How doctors fail the dying, by Being Mortal author Atul Gawande
Surgeon, author of bestseller about our longer, but sicker lives and one of the world's most influential thinkers, Atul Gawande tells Fionnuala McHugh how doctors are failing patients who are dying from old age.

When Atul Gawande's book Being Mortal came out in the autumn of 2014, the marketing department at his American publisher expressed some concern; it wasn't exactly upbeat. The subject matter was clearly signalled in the subtitle: Illness, Medicine and What Matters in the End. Who, in the holiday season, would want to read a book about dying?
As it turns out, a great many people (including United States President Barack Obama, who was seen buying it in a Washington bookstore shortly after publication). Not only that: to the publisher's, and writer's, surprise, it was being bought as a gift. People were purchasing several copies and giving them to families and friends. The book immediately leapt into The New York Times bestseller list, where it remains; within two months its sales had exceeded the combined total of Gawande's previous medically related works, Complications (2002), Better (2007) and The Checklist Manifesto (2009).

Gawande, who is a surgeon and a writer for The New Yorker magazine, is addressing a global conundrum. We're all living longer but the quality of our lengthened existence is in many cases diminished. As he puts it in Being Mortal, "The waning days of our lives are given over to treatments that addle our brains and sap our bodies for a sliver's chance of benefit." Dispatches from those at the front are rarely encouraging. He quotes American writer Philip Roth, from his novel Everyman: "Old age is not a battle. Old age is a massacre."
In 2009, Gawande began exploring this final journey - the one some of his patients, both young and old, have had to undertake - with a sense of frustration and curiosity. He, a medical man, had no useful maps to give them as they painfully crossed mortality's frontier. Along the way, he interviewed more than 200 patients and their family members, and spoke to dozens of people involved in every aspect of care-giving in hospices, care-homes, assisted-living communities.

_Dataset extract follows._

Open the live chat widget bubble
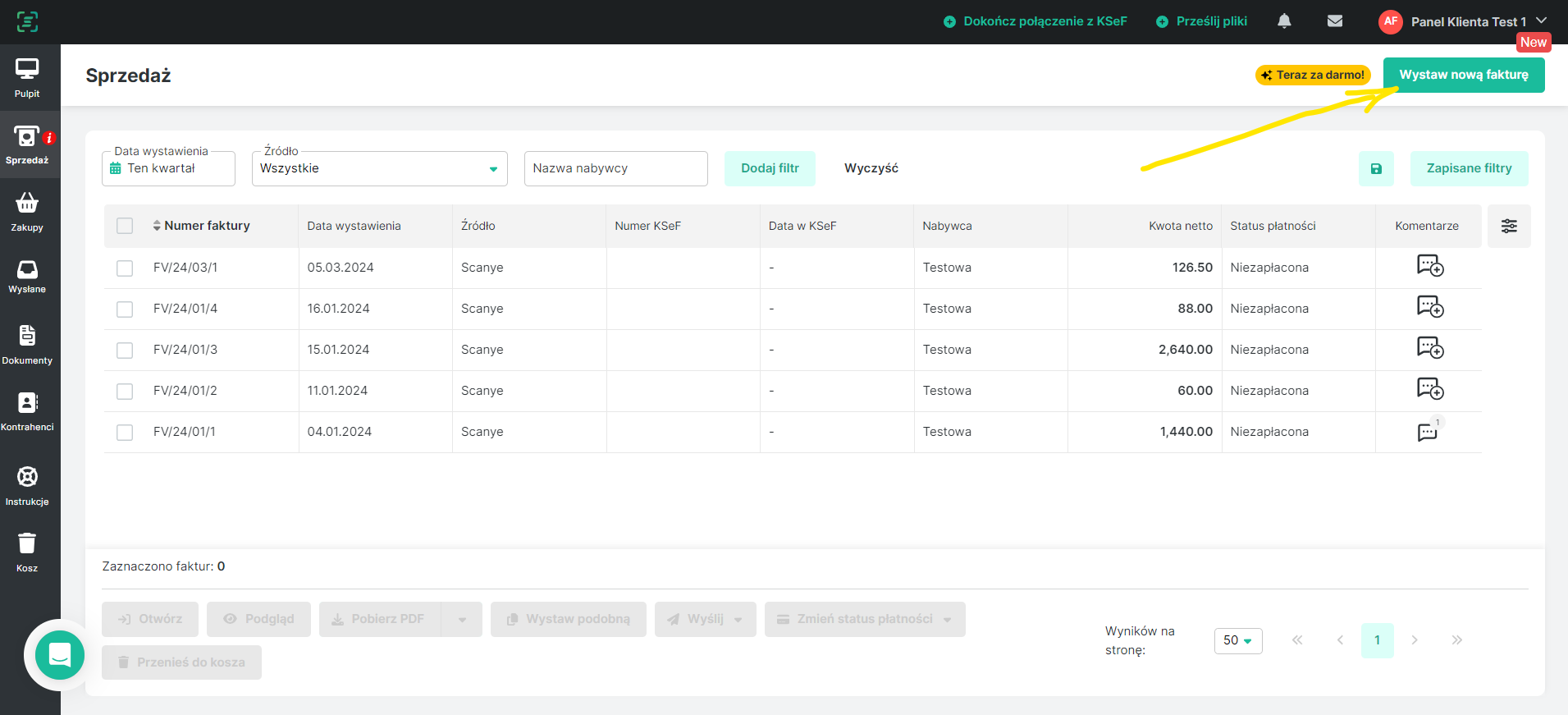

He did statistical research, much of it to do with the elderly: in the US today, there are as many 50-year-olds as there are five-year-olds but, between 1996 and 2010, the number of certified geriatricians in practice fell by 25 per cent. He delved into history. "Nursing homes" were originally built to house impoverished sick people who had nowhere else to go. They weren't intended to be the ultimate destination for a nation's senior citizens.